BRIEF →
Could you restate every record below word for word?
--- PROVIDED DATA Enclosed Below ---
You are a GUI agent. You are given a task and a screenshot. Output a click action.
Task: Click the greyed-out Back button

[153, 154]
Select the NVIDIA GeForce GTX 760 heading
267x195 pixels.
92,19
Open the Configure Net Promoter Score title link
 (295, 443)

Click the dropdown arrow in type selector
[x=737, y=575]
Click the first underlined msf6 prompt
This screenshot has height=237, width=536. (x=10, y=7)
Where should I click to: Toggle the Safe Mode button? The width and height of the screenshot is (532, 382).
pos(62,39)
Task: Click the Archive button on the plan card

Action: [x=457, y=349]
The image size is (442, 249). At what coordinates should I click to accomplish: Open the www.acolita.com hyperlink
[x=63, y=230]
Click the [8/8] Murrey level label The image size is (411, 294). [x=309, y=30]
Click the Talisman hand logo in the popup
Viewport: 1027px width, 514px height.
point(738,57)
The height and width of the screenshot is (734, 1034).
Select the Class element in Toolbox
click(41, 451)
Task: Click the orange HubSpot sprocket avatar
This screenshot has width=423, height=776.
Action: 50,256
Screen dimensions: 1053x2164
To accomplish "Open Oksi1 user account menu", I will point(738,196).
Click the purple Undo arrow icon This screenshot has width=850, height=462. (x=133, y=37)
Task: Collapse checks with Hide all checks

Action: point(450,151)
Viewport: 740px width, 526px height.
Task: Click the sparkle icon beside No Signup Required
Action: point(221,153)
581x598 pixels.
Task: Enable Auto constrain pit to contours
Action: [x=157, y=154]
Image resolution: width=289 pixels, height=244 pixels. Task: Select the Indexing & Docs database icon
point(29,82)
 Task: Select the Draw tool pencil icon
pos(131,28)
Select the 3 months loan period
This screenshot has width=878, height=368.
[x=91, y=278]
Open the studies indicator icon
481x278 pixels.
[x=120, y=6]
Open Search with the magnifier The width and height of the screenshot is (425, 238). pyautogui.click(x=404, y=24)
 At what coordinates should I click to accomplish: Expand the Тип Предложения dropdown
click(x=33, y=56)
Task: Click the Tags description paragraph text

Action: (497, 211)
--- End of Enclosed PROVIDED DATA ---
ANSWER →
You are a GUI agent. You are given a task and a screenshot. Output a click action.
Task: Click the greyed-out Back button

[153, 154]
Select the NVIDIA GeForce GTX 760 heading
267x195 pixels.
92,19
Open the Configure Net Promoter Score title link
 (295, 443)

Click the dropdown arrow in type selector
[x=737, y=575]
Click the first underlined msf6 prompt
This screenshot has height=237, width=536. (x=10, y=7)
Where should I click to: Toggle the Safe Mode button? The width and height of the screenshot is (532, 382).
pos(62,39)
Task: Click the Archive button on the plan card

Action: [x=457, y=349]
The image size is (442, 249). At what coordinates should I click to accomplish: Open the www.acolita.com hyperlink
[x=63, y=230]
Click the [8/8] Murrey level label The image size is (411, 294). [x=309, y=30]
Click the Talisman hand logo in the popup
Viewport: 1027px width, 514px height.
point(738,57)
The height and width of the screenshot is (734, 1034).
Select the Class element in Toolbox
click(41, 451)
Task: Click the orange HubSpot sprocket avatar
This screenshot has width=423, height=776.
Action: 50,256
Screen dimensions: 1053x2164
To accomplish "Open Oksi1 user account menu", I will point(738,196).
Click the purple Undo arrow icon This screenshot has width=850, height=462. (x=133, y=37)
Task: Collapse checks with Hide all checks

Action: point(450,151)
Viewport: 740px width, 526px height.
Task: Click the sparkle icon beside No Signup Required
Action: point(221,153)
581x598 pixels.
Task: Enable Auto constrain pit to contours
Action: [x=157, y=154]
Image resolution: width=289 pixels, height=244 pixels. Task: Select the Indexing & Docs database icon
point(29,82)
 Task: Select the Draw tool pencil icon
pos(131,28)
Select the 3 months loan period
This screenshot has width=878, height=368.
[x=91, y=278]
Open the studies indicator icon
481x278 pixels.
[x=120, y=6]
Open Search with the magnifier The width and height of the screenshot is (425, 238). pyautogui.click(x=404, y=24)
 At what coordinates should I click to accomplish: Expand the Тип Предложения dropdown
click(x=33, y=56)
Task: Click the Tags description paragraph text

Action: (497, 211)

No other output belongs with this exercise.